Взглянул он: кошечка, любимый котенок это Евдокии, которого и сам Иван порою баловал. Теперь котенок подобрался к ногам княжим, стал лапкой за кисть сапожка сафьянового потрагивать-поигрывать; мурлычит еле слышно, ласково…
Вдруг с каким-то яростным, глухим, горловым взвизгом, скорей похожим на вой зверя, чем на крик человеческий, поднял ногу Иван и с быстротою молнии опустил ее прямо медной подковкой на головку бедного зверька… Тот и не мяукнул… раздался череп… А Иван все топтал зверька и приговаривал глухим, хриплым шепотом:
– Андрею так… Фомке так… И Алешке… И Шкурлятеву… И Кубенским… Так… так… так…

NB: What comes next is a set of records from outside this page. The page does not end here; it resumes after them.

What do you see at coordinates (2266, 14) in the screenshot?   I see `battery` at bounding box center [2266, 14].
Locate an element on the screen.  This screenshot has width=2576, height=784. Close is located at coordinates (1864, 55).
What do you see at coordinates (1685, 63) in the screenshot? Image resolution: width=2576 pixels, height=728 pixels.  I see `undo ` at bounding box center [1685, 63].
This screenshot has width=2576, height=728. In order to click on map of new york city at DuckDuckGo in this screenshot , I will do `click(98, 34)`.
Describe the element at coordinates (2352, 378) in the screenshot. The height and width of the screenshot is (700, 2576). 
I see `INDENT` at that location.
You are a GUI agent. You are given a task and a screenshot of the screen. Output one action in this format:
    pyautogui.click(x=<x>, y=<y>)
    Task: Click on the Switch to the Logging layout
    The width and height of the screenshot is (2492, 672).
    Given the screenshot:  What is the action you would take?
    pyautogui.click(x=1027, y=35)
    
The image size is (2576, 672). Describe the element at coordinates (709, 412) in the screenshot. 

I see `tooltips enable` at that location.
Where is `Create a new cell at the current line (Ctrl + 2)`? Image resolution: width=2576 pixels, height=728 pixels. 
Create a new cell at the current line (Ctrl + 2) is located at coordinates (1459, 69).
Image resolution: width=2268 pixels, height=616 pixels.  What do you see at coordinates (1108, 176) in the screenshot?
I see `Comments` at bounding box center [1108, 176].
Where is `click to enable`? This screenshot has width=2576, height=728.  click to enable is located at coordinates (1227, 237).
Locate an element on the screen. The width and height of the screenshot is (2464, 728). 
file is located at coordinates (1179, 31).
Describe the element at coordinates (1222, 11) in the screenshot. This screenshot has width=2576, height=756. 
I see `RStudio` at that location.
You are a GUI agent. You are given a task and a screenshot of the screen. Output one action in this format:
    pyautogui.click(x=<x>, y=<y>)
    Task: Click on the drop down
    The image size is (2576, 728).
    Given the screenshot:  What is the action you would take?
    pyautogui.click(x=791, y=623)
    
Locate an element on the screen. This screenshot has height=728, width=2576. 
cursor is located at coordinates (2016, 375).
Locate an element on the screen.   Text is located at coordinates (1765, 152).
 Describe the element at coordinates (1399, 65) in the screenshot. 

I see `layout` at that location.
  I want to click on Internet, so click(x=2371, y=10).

И вдруг, нагнувшись, схватил истоптанное животное и с каким-то необычайным, заливчатым хохотом швырнул из окна туда, вниз, в шумную народную толпу, снующую перед дворцом…
Нянька, в испуге выбежала… дала знать митрополиту и большим боярам, что с государем неладное творится что-то… Евдокия сначала окаменела от страха и жалости за свою кошечку, но вдруг опомнилась… Кинулась сперва к братцу… Потом к дверям… Словно побежать хотела туда, на площадь, где, окровавленное, лежало тельце ее любимицы… Но тут ее переняла возвращавшаяся нянька.
А Иван, заливаясь все тем же больным, неудержимым хохотом, повалился на выступ у окна – и по телу, по лицу у него стали пробегать частые судороги, предвестники обычного припадка.